• _EXERCISE PROMPT_:
Where the records below reach the line containing "The width and height of the screenshot is (1023, 841).", start transcribing, and end with the line containing "Given: Click the 移动 mobile phone icon", exactly and with nothing else added.
···
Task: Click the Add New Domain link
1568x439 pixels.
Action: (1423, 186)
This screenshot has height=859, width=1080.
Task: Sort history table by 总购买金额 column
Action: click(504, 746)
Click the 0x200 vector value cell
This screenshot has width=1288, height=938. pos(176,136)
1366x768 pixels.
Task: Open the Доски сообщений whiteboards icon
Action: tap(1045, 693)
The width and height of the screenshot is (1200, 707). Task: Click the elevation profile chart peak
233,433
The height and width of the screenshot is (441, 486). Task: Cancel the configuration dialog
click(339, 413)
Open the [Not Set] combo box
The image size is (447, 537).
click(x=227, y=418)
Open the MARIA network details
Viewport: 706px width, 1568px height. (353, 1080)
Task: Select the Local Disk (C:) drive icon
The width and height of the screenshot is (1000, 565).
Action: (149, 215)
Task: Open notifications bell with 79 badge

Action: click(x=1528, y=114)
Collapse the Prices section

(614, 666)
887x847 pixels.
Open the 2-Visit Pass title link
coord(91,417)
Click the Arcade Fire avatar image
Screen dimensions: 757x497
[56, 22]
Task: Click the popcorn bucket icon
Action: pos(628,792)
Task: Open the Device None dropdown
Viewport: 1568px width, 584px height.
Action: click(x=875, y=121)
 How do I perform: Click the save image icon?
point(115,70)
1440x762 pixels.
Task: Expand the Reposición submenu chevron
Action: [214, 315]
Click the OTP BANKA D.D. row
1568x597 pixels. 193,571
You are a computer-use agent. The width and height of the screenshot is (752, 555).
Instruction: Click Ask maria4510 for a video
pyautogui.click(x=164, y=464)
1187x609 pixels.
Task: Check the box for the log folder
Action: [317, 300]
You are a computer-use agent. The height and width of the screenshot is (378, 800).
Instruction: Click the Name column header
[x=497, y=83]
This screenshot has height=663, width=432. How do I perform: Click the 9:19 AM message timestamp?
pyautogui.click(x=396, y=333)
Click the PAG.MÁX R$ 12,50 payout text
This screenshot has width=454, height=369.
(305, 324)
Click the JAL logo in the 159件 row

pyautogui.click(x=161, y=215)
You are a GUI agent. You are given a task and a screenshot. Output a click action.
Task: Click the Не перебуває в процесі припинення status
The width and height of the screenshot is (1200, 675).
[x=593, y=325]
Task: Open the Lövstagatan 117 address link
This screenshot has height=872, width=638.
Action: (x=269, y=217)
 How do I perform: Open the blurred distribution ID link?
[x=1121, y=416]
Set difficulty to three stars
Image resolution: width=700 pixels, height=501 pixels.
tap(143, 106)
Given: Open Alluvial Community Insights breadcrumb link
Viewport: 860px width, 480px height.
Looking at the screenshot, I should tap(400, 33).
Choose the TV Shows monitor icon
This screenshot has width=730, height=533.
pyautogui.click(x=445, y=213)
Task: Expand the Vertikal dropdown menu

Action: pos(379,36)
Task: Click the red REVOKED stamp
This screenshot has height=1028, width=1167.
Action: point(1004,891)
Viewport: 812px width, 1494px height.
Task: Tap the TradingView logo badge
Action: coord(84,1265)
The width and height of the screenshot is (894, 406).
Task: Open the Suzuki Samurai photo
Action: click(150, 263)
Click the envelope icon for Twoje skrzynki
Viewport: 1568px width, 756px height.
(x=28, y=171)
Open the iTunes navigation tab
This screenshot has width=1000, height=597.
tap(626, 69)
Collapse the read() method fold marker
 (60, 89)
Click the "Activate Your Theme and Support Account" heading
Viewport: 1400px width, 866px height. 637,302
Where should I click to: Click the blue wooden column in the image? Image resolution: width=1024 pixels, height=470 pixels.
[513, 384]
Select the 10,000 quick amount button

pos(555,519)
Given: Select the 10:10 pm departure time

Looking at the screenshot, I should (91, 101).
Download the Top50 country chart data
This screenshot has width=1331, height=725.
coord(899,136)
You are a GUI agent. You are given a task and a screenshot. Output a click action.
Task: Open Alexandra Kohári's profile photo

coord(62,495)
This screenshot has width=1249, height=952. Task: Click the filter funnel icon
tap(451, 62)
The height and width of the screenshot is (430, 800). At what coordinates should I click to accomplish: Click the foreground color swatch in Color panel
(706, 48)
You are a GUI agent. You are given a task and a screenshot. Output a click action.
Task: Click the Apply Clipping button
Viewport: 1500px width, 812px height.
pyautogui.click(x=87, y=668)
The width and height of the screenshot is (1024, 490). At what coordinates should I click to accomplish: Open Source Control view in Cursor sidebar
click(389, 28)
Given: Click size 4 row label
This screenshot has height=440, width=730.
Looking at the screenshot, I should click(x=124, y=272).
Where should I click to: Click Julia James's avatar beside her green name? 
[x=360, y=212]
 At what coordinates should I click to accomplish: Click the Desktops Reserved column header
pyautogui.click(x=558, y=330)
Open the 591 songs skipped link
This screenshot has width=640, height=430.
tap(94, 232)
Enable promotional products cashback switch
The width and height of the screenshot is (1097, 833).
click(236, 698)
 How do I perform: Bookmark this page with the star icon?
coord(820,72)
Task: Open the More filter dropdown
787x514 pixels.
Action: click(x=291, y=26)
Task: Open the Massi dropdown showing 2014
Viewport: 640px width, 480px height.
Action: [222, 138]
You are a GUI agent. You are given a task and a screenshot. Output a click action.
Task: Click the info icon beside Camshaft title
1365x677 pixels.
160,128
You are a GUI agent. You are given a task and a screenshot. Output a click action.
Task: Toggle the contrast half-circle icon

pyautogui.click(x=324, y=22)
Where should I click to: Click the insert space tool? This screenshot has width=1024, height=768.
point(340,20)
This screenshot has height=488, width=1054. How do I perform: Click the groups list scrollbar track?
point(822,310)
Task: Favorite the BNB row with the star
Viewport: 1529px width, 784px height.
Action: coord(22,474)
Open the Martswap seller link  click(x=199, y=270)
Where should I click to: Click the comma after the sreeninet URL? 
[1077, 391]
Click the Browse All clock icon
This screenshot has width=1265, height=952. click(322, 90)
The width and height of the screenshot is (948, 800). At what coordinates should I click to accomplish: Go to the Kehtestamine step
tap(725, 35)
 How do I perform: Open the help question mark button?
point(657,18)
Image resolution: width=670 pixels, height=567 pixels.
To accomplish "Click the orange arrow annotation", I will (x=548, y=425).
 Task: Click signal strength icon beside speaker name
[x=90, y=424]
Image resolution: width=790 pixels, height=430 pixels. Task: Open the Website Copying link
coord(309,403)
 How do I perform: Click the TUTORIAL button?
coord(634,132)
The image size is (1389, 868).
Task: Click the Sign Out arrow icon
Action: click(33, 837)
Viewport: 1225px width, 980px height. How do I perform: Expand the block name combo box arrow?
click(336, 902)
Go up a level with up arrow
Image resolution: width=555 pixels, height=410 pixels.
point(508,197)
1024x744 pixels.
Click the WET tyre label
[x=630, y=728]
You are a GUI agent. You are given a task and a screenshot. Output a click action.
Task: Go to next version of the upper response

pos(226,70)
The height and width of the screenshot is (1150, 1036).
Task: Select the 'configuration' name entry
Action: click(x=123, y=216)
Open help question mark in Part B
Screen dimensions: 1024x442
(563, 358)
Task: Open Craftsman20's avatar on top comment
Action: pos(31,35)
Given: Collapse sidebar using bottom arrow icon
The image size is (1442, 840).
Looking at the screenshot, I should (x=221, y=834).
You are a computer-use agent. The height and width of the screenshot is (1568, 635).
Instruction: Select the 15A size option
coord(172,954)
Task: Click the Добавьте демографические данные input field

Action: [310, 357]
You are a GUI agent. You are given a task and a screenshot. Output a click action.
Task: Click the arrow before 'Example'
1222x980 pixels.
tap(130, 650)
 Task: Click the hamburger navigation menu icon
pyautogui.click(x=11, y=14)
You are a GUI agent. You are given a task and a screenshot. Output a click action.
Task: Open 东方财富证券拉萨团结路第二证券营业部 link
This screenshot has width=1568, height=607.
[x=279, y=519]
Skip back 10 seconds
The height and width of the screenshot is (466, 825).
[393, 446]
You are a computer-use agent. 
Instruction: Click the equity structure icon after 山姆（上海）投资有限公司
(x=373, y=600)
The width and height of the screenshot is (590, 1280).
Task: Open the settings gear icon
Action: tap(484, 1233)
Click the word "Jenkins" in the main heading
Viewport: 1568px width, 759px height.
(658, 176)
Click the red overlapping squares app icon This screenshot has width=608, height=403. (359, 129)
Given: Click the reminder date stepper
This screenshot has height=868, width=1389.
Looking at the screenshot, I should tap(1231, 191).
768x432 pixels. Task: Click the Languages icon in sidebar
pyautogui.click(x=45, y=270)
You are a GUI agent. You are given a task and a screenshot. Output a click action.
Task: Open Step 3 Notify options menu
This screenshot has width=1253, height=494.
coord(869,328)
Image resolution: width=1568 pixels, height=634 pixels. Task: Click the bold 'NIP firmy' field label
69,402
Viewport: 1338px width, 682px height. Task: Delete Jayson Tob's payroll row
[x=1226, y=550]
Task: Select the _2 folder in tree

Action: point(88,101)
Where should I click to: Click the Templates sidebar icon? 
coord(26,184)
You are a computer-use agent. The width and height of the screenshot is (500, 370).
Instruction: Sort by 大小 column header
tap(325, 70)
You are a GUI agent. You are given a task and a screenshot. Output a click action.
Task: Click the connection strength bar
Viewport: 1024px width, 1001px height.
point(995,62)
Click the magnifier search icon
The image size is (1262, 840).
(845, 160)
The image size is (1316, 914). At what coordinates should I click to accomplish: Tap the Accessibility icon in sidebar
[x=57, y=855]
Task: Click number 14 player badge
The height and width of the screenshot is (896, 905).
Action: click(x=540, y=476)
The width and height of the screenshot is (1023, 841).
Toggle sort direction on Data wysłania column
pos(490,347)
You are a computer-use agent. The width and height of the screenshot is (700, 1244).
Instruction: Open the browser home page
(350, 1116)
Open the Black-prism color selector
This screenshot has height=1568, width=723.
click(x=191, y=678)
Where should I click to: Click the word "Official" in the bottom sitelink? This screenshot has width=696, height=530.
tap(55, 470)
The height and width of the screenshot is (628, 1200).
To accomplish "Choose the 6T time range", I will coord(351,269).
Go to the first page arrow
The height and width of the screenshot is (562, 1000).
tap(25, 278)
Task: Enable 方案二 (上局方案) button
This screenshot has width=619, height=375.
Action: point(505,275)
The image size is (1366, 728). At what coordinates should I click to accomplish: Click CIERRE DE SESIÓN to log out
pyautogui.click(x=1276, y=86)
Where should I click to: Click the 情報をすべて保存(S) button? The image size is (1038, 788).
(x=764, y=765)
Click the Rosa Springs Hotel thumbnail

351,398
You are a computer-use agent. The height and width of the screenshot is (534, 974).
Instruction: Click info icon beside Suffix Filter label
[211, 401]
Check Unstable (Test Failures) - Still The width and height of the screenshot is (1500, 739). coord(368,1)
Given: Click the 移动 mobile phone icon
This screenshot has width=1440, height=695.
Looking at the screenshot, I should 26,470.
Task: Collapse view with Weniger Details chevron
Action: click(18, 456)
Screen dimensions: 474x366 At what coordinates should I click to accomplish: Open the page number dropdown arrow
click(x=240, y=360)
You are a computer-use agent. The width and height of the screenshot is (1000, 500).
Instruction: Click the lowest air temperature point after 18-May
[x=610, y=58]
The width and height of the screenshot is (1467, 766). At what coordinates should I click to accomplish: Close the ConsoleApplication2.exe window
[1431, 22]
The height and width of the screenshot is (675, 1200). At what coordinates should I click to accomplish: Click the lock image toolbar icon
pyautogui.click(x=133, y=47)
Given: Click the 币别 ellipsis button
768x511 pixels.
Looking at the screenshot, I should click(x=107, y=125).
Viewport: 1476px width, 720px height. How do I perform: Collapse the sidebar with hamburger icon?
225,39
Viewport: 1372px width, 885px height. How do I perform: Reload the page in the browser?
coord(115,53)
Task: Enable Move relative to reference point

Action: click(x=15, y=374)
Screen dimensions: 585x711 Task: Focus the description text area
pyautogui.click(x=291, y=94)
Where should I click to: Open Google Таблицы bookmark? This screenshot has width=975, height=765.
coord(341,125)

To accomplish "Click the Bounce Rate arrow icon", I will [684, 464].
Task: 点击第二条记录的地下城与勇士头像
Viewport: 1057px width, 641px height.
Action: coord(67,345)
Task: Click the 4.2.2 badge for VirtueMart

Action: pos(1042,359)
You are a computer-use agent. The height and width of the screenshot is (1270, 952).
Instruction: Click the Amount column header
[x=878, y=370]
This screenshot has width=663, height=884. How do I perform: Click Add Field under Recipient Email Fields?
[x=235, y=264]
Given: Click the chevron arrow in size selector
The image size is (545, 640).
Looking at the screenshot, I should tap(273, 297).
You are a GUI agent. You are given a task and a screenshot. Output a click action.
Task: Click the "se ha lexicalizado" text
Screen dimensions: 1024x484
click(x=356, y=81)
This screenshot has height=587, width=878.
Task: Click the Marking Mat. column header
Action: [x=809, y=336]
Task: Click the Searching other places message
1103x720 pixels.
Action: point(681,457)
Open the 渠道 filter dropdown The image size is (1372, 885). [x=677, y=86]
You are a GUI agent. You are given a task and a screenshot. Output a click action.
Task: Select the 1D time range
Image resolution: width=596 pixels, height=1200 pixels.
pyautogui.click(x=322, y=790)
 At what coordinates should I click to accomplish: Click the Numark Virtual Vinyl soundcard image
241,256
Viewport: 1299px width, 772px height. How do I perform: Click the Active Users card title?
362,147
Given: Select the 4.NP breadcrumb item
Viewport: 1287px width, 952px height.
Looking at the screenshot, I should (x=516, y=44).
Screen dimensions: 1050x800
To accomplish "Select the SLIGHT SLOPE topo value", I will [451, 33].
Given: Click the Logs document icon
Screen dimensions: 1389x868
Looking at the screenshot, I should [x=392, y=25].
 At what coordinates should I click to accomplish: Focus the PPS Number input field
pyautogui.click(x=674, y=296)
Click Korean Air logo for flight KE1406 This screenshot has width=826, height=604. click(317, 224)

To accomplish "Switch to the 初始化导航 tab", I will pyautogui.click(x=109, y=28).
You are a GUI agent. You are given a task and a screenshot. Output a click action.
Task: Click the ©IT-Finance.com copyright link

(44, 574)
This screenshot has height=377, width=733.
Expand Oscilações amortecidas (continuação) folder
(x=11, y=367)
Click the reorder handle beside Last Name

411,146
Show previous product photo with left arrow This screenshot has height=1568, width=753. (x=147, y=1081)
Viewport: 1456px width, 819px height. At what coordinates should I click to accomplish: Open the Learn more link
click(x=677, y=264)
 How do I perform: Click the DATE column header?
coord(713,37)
···
• _TASK SOLUTION_:
The width and height of the screenshot is (1023, 841).
Toggle sort direction on Data wysłania column
pos(490,347)
You are a computer-use agent. The width and height of the screenshot is (700, 1244).
Instruction: Open the browser home page
(350, 1116)
Open the Black-prism color selector
This screenshot has height=1568, width=723.
click(x=191, y=678)
Where should I click to: Click the word "Official" in the bottom sitelink? This screenshot has width=696, height=530.
tap(55, 470)
The height and width of the screenshot is (628, 1200).
To accomplish "Choose the 6T time range", I will coord(351,269).
Go to the first page arrow
The height and width of the screenshot is (562, 1000).
tap(25, 278)
Task: Enable 方案二 (上局方案) button
This screenshot has width=619, height=375.
Action: point(505,275)
The image size is (1366, 728). At what coordinates should I click to accomplish: Click CIERRE DE SESIÓN to log out
pyautogui.click(x=1276, y=86)
Where should I click to: Click the 情報をすべて保存(S) button? The image size is (1038, 788).
(x=764, y=765)
Click the Rosa Springs Hotel thumbnail

351,398
You are a computer-use agent. The height and width of the screenshot is (534, 974).
Instruction: Click info icon beside Suffix Filter label
[211, 401]
Check Unstable (Test Failures) - Still The width and height of the screenshot is (1500, 739). coord(368,1)
Given: Click the 移动 mobile phone icon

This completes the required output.